- **Your instructions**:
Every line from the one with "Where should I" to the final line of the records should be printed exactly as it is, with pictures left out.

+++ Listed entries +++

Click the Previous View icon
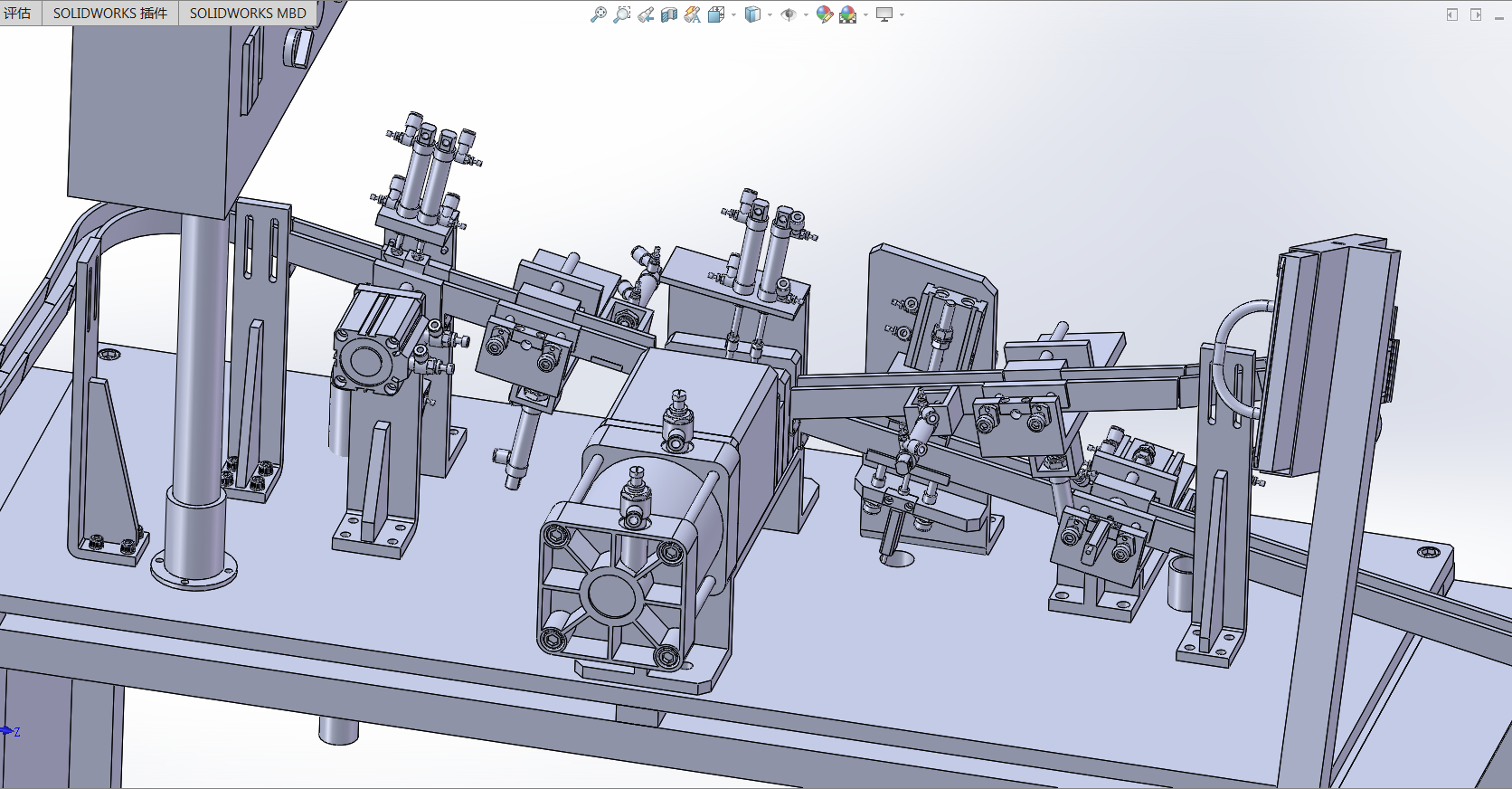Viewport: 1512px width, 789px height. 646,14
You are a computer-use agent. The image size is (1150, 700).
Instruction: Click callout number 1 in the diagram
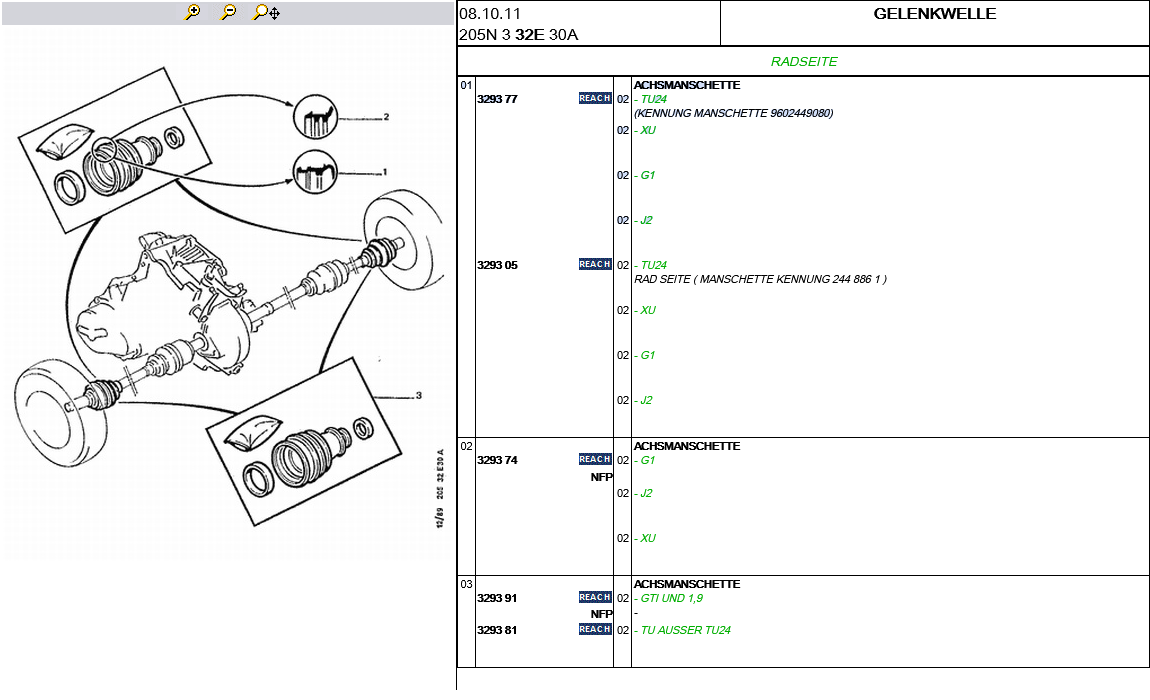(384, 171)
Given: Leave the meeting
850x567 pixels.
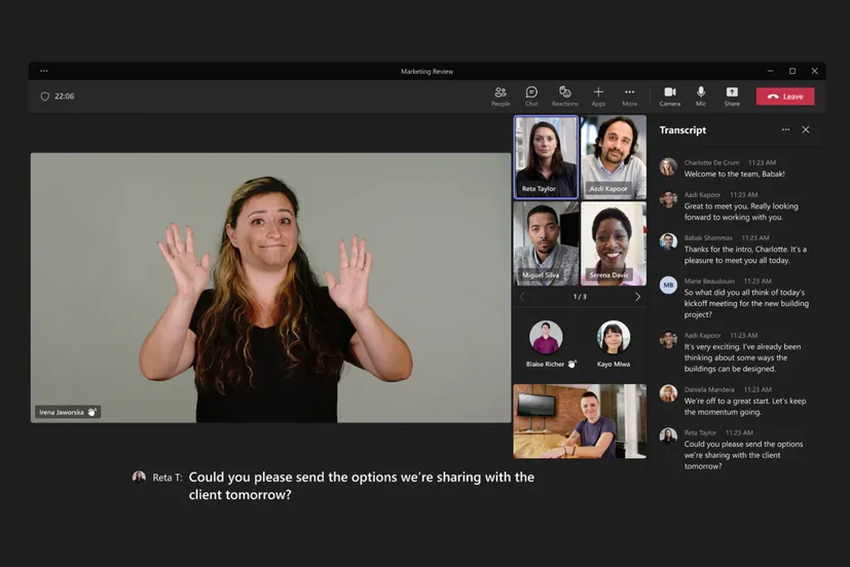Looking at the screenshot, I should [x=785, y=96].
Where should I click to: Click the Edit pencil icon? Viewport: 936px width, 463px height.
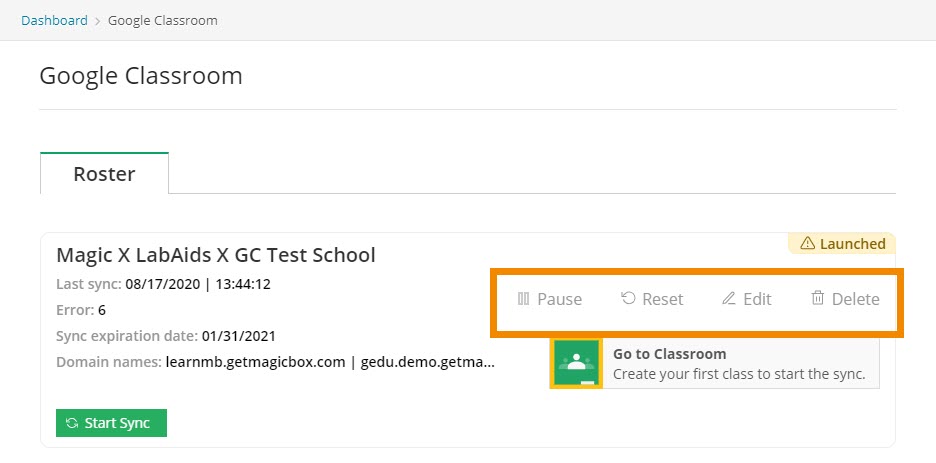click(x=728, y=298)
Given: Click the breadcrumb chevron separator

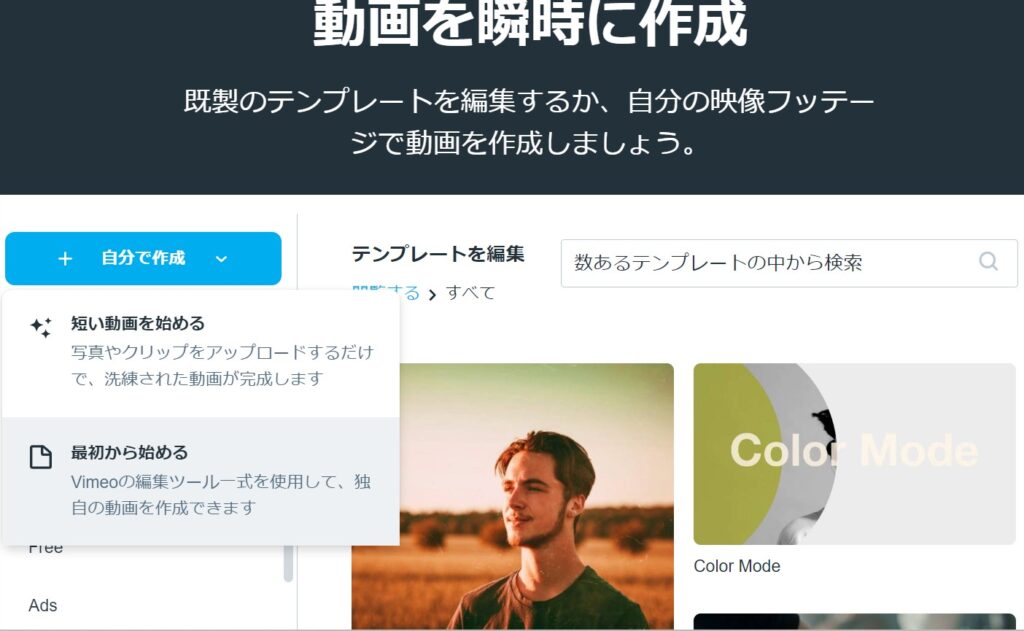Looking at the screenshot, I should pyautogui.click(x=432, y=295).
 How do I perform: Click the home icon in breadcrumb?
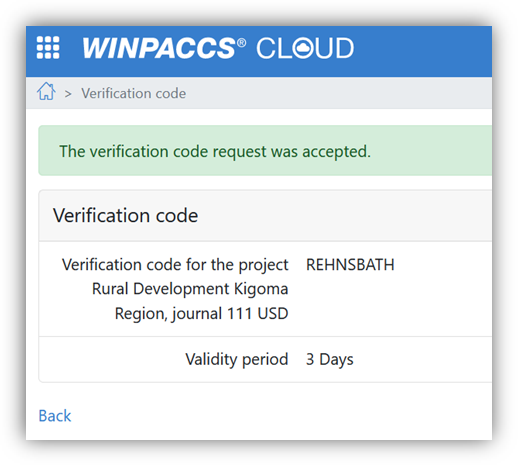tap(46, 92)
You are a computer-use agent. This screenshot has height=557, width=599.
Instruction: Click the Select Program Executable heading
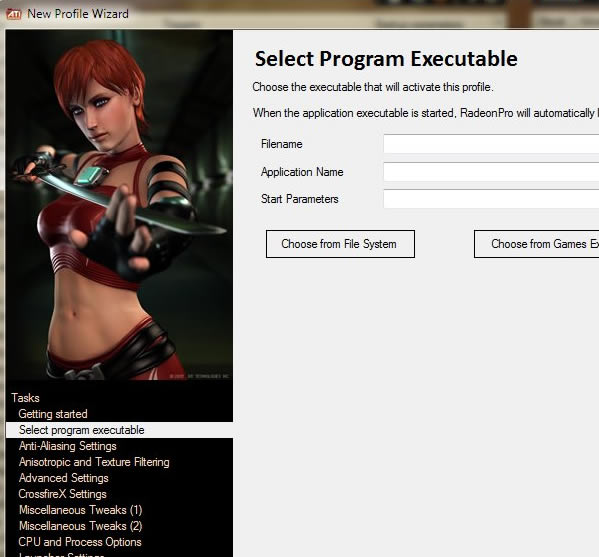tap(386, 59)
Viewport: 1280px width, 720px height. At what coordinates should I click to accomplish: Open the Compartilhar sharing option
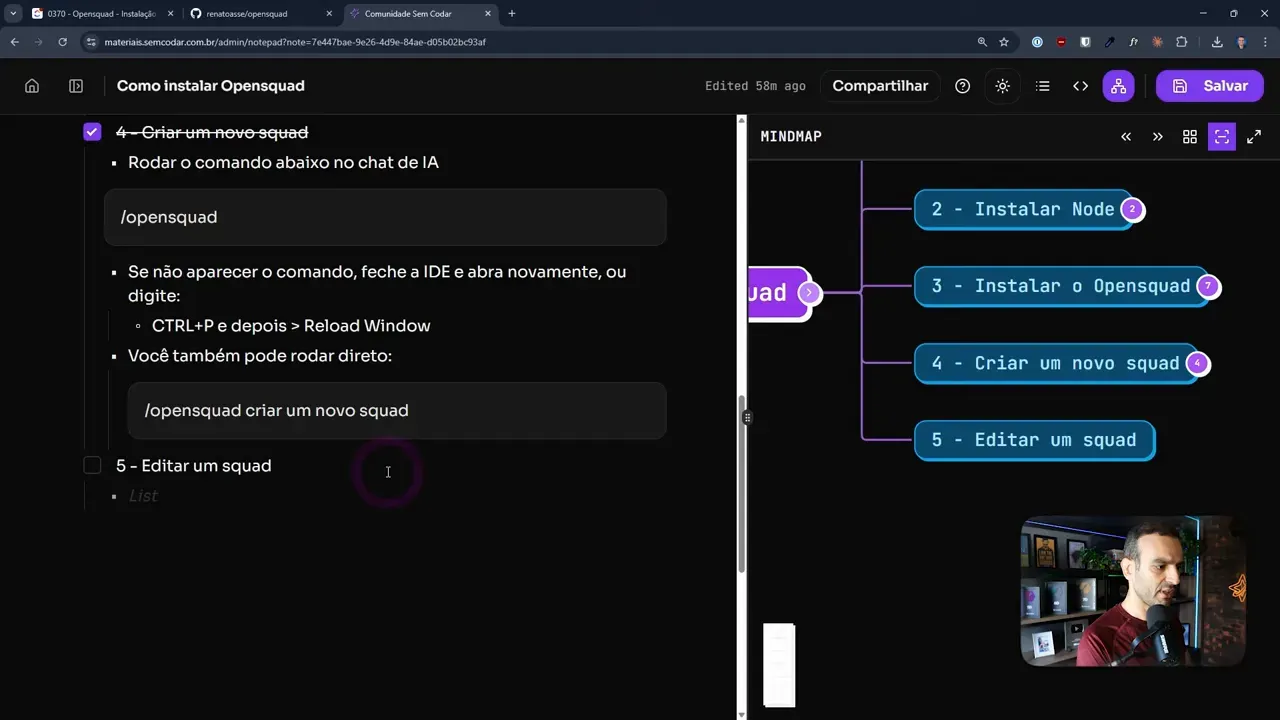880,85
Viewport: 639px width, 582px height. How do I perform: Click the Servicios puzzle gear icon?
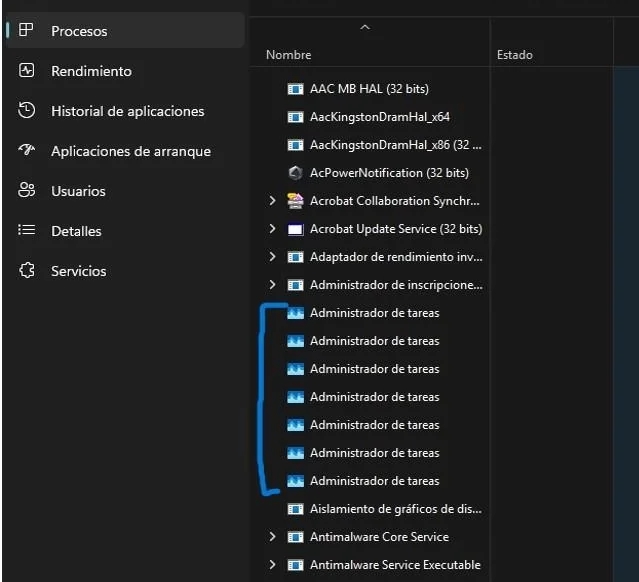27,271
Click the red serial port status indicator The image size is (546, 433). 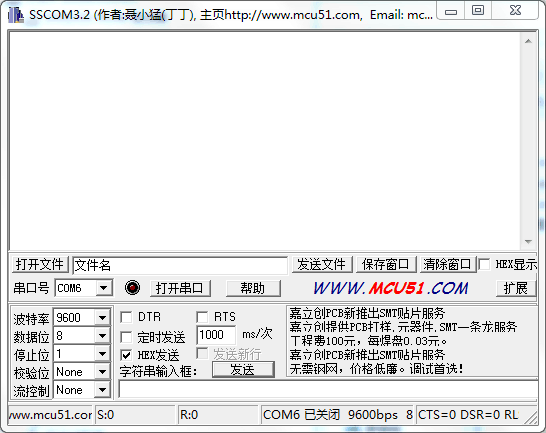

+++

- **Your response**:
Where should I click to: Click the Edit pencil icon? Viewport: 936px width, 463px height.
click(x=728, y=298)
Given: Click the breadcrumb chevron separator

Looking at the screenshot, I should pyautogui.click(x=432, y=295).
 How do I perform: Click the home icon in breadcrumb?
tap(46, 92)
You are a computer-use agent. This screenshot has height=557, width=599.
Instruction: Click the Select Program Executable heading
tap(386, 59)
Viewport: 1280px width, 720px height. At what coordinates should I click to accomplish: Open the Compartilhar sharing option
880,85
Viewport: 639px width, 582px height. How do I perform: Click the Servicios puzzle gear icon?
27,271
Click the red serial port status indicator The image size is (546, 433). 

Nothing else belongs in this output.